Pixel coordinate grounding data
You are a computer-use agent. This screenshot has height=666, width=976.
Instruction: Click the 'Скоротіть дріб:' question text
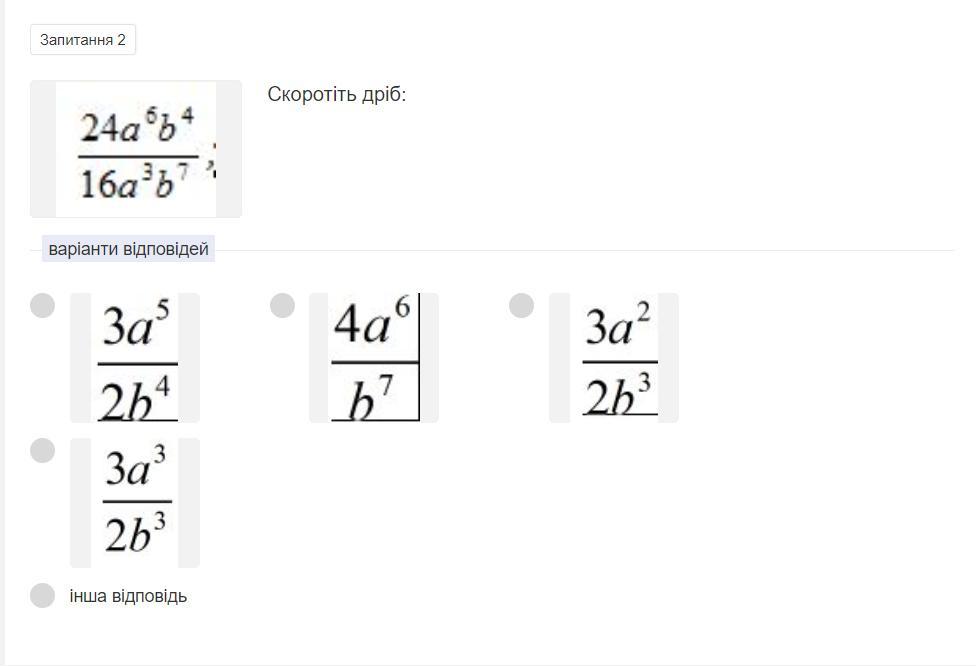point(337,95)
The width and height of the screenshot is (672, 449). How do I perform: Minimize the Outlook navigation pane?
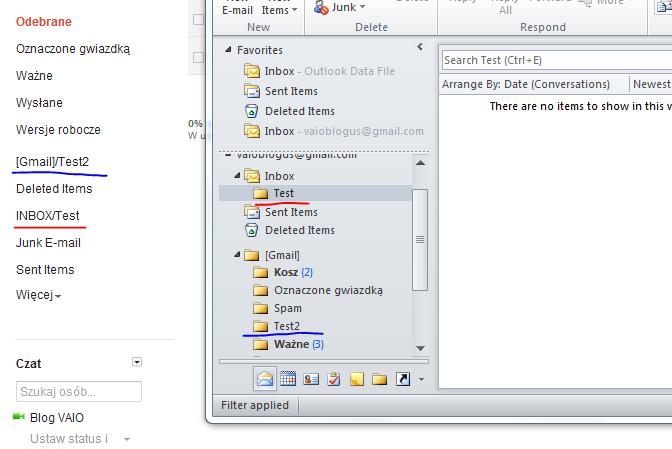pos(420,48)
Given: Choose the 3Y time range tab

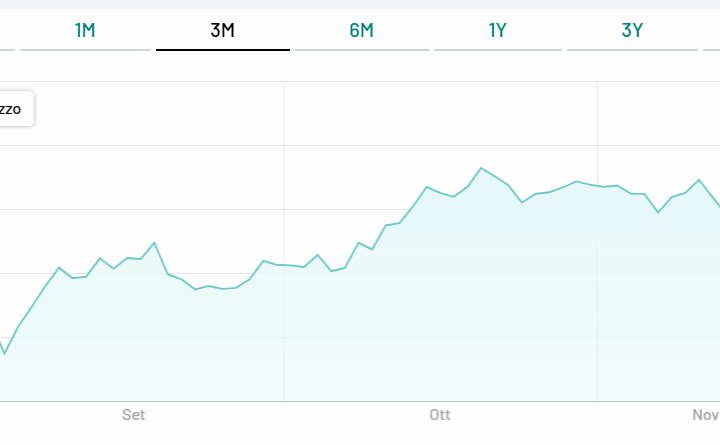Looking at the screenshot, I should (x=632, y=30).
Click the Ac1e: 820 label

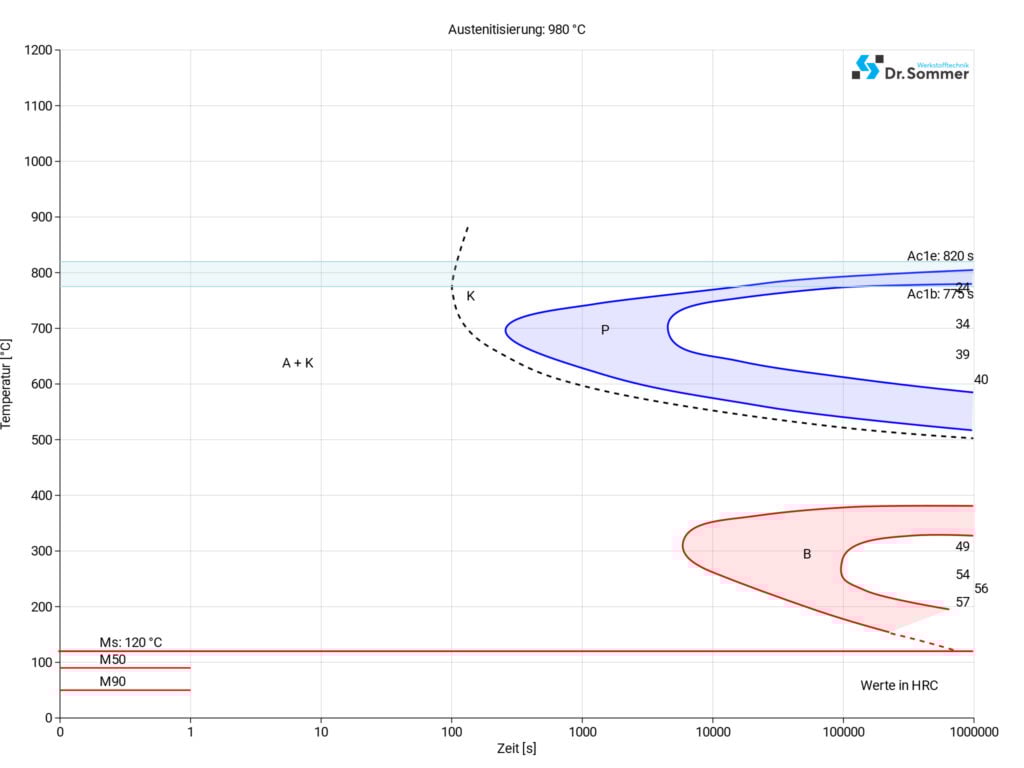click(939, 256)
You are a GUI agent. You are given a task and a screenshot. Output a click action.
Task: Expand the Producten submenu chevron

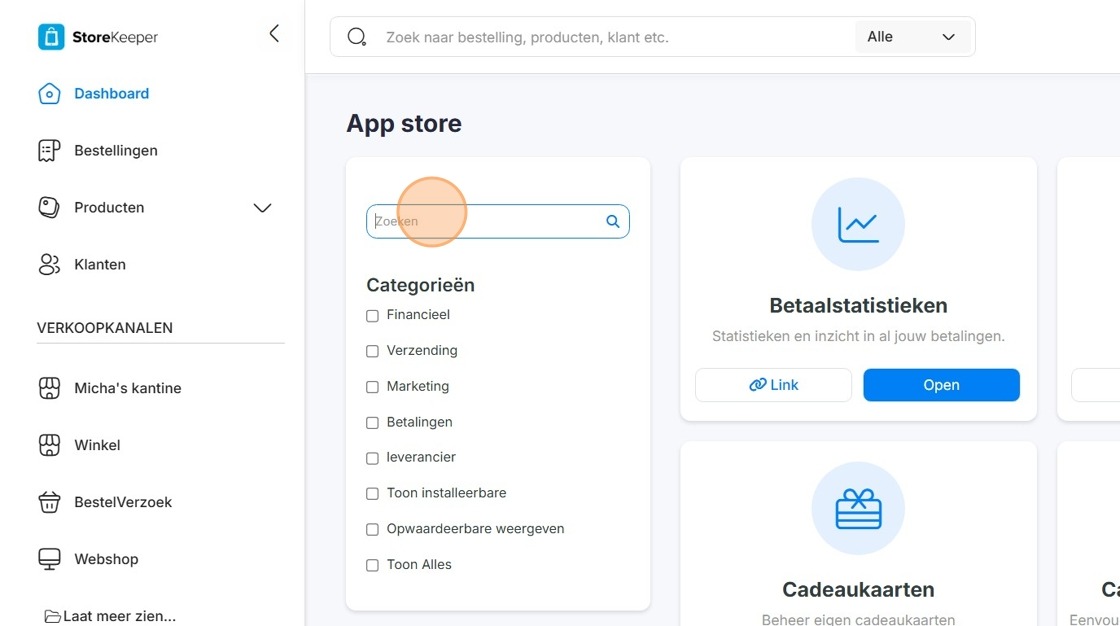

» What the task requires
Nothing but the lines from the one containing "Instruction: Click the" through the final line of the entries above should be given again, each exactly as written; omit the pictures.

» Solution to the exercise
Instruction: Click the 'Скоротіть дріб:' question text
point(337,95)
The width and height of the screenshot is (672, 449). How do I perform: Minimize the Outlook navigation pane?
pos(420,48)
Given: Choose the 3Y time range tab

Looking at the screenshot, I should (x=632, y=30).
Click the Ac1e: 820 label

click(939, 256)
You are a GUI agent. You are given a task and a screenshot. Output a click action.
Task: Expand the Producten submenu chevron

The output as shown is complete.